Modular architecture of the three stage booster simulation.
A typical trajectory is launched and places a payload at the suborbital conditions of 110 km altitude, 1.5° flight path angle and 6600 m/s inertial speed. Figure 2 was generated with the CADAC Studio Globe program.

Ascent of the three stage booster and suborbital insertion.
To evaluate the performance of the booster the engineer requires the traces of many trajectory parameters. Some of them are plotted with CADAC Studio 2Dim and displayed in Figure 3.

Trajectory parameters of the three stage booster ascent.
Note the dynamic pressure peak at 30 seconds into flight. The incidence angles are small during the peak to keep the structural loads within limits. Afterwards, the angle of attack increases dramatically to alter the flight path towards the insertion point.
This simulation makes use of the Round6 class common to all 6-DoF simulations over the WGS84 Earth. It uses the INS, GPS and star-track modules from other simulations. Only the aerodynamics(), propulsion(), guidance() and control() modules are specific to this application.
5.2 Generic Defense Missile Simulation
This simulation highlights the multiple instantiation of three vehicle objects. An aircraft launches a missile (blue) to intercept an attacking missile (red). The blue missile receives target updates during midcourse until its seeker locks onto the red missile for terminal homing.
The class structure has three branches. For the main missile object Cadac ← Flat6 ← Missile, for the red missile Cadac ← Flat3 ← Target, and for the aircraft Cadac ← Flat3 ← Aircraft. The modules are shown in Figure 4. Inside each object data flows through the protected arrays while across objects the data is provided by the communication bus ‘combus’ packets. Note that three levels of modeling fidelity are combined. The major focus of the analysis is on the blue missile. It is modeled in 6-DoF while the red missile is in 5-DoF and the aircraft in 3-DoF (though both, red missile and blue aircraft use the 3-DoF equations of motion).

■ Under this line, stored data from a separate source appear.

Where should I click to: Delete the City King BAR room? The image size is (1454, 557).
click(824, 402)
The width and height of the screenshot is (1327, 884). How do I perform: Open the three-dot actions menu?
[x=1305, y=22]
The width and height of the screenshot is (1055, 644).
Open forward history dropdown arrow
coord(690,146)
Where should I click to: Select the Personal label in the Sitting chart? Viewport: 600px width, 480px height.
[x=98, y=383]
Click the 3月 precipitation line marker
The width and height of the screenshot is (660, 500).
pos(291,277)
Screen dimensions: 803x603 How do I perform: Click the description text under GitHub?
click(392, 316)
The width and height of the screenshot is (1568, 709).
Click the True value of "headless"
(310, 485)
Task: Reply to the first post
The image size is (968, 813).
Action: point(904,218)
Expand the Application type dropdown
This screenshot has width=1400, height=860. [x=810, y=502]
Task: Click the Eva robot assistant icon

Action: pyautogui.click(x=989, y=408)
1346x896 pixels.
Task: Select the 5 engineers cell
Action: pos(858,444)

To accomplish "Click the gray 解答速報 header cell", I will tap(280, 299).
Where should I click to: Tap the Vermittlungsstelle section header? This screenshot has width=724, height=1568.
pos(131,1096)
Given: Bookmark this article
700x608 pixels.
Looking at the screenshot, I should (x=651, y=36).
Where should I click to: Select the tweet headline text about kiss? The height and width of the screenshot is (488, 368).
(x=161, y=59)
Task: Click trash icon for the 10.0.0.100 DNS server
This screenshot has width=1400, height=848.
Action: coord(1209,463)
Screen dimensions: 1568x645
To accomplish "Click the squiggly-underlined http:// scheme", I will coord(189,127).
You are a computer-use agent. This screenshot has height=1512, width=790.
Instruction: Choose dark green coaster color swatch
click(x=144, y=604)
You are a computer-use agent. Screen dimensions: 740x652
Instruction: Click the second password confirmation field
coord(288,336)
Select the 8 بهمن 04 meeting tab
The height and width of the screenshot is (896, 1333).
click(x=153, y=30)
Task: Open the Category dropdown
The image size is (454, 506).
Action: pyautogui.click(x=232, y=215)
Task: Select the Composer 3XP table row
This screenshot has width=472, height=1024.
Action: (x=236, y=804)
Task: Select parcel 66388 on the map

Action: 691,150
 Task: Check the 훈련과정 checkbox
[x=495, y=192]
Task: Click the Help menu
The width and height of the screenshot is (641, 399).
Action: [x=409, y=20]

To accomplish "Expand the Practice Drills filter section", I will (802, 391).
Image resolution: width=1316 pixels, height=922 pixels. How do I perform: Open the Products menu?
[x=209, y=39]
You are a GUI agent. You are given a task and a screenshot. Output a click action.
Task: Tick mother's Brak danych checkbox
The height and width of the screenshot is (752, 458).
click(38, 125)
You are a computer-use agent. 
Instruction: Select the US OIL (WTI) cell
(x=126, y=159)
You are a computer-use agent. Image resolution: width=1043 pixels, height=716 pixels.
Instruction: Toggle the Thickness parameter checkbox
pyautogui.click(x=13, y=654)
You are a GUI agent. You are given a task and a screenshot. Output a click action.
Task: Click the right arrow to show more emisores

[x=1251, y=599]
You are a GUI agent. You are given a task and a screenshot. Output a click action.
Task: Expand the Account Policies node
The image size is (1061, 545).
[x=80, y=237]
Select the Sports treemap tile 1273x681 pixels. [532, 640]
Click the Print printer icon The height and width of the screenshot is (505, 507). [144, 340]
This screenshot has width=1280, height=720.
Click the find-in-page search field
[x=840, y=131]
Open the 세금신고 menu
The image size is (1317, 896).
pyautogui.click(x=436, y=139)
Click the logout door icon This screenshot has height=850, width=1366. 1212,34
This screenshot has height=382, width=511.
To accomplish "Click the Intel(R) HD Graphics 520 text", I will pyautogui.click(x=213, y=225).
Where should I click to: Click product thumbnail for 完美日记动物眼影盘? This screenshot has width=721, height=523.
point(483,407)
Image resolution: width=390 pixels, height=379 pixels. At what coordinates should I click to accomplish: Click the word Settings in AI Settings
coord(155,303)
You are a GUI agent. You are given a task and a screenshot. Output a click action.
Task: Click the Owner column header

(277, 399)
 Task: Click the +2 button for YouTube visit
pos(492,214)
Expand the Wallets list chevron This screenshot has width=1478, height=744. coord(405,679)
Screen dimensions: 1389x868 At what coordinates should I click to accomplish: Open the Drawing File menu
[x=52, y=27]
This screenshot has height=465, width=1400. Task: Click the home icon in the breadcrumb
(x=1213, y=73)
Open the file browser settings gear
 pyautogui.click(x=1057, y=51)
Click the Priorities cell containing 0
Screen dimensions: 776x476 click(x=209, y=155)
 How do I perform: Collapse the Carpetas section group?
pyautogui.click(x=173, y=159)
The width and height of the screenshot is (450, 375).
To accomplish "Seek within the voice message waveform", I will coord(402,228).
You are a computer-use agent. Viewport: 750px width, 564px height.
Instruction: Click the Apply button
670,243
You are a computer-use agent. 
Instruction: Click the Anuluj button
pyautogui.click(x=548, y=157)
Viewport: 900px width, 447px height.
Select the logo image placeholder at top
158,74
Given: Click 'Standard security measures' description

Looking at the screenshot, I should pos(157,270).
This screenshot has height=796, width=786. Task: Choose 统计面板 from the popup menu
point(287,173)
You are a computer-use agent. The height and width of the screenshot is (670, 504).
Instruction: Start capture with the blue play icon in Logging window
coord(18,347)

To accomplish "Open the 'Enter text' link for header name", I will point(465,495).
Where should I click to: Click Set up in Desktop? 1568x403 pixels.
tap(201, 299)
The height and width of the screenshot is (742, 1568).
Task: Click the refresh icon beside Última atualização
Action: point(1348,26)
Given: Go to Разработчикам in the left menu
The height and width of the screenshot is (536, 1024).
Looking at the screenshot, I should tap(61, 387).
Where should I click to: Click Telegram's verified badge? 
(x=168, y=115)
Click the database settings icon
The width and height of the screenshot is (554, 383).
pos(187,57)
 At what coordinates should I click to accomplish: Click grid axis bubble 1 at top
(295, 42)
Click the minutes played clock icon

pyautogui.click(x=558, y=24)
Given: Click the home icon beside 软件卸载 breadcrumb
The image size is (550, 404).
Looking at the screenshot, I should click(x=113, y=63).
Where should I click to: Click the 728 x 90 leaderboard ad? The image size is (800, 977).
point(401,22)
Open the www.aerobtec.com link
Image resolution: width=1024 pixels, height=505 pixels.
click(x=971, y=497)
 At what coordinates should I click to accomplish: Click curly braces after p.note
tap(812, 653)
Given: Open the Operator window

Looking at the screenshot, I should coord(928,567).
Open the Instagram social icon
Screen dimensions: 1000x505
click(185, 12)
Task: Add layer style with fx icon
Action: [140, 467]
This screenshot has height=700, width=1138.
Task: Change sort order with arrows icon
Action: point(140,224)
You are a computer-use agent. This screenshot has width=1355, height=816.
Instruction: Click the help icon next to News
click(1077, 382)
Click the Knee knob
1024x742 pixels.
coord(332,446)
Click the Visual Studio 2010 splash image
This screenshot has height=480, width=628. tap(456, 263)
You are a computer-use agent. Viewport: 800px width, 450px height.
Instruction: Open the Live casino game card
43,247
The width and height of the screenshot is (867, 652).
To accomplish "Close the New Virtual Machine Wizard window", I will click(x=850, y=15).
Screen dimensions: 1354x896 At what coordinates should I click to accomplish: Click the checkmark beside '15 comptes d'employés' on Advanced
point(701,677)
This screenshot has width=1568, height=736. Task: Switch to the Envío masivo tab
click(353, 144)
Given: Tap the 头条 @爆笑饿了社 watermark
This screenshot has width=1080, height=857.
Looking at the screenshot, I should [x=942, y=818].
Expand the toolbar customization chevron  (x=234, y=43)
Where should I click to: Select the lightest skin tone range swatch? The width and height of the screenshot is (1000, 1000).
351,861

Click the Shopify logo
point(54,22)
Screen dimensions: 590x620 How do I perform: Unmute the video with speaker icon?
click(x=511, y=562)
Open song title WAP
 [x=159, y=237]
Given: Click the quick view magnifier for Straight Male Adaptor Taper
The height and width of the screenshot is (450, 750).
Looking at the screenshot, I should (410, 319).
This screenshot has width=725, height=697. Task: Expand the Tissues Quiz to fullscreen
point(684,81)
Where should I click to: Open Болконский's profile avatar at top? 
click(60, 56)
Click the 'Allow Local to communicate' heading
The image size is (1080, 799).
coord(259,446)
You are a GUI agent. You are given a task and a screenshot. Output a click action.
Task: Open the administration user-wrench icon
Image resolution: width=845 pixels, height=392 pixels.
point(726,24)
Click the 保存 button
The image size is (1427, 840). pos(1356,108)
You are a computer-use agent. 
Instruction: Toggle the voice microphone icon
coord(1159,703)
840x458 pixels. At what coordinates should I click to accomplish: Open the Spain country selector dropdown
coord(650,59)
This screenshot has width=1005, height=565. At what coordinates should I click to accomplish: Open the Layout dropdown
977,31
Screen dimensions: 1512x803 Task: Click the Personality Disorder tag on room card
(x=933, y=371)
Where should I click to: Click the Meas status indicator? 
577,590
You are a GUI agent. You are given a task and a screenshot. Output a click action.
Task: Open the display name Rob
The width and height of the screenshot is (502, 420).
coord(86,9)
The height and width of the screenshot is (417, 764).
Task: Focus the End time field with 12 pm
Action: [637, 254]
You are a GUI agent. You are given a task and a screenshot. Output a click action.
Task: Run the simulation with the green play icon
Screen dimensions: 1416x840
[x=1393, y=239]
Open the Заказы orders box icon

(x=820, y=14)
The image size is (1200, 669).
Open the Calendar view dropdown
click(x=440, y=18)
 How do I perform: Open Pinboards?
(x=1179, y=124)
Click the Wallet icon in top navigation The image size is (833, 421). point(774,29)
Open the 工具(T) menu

Modular architecture of the Generic Defense Missile simulation.
The multiple instantiation of the vehicle objects is demonstrated in Figure 5. The aircraft launches two defensive missiles against two incoming threat missiles. The graph was drawn by the 3Dim plotting program of CADAC Studio.

Two defensive missiles against two offensive missiles fly-out.
As an example of a typical Monte Carlo result, Figure 6 shows the impact points of the blue missile on the red missile intercept plane created by 100 MC runs. The generation of this graph is fully automated in CADAC Studio. The CEP and the bivariate ellipse are shown. It reveals a significant bias in the system due to guidance and control lags and limiters.

Impact of blue missile on red missile intercept plane.
The Generic Defense Missile simulation makes use of the common class Flat6 with its 6-DoF equations of motion over the flat Earth. Several modules of the blue missile are shared with other simulations. These include modules such as rcs(), tvc(), actuator(), ins() and sensor(). The modules aerodynamics(), propulsion(), guidance() and control() are specific to the Generic Defense Missile.
These are just two examples of the family of CADAC++ simulations shown in Table 1. Other simulations also demonstrate the commonality made possible by the class structure and modularity of the CADAC++ architecture.
6 Summary
The conversion of CADAC from FORTRAN to C++ is essentially complete. During the ten years since the switch has been made, several simulations were updated and new models created. CADAC Studio also experienced modifications to make it compatible with the C++ output. The new code has been applied to various US Air Force projects and found to be invaluable for concept explorations, technology assessments and mission-level studies.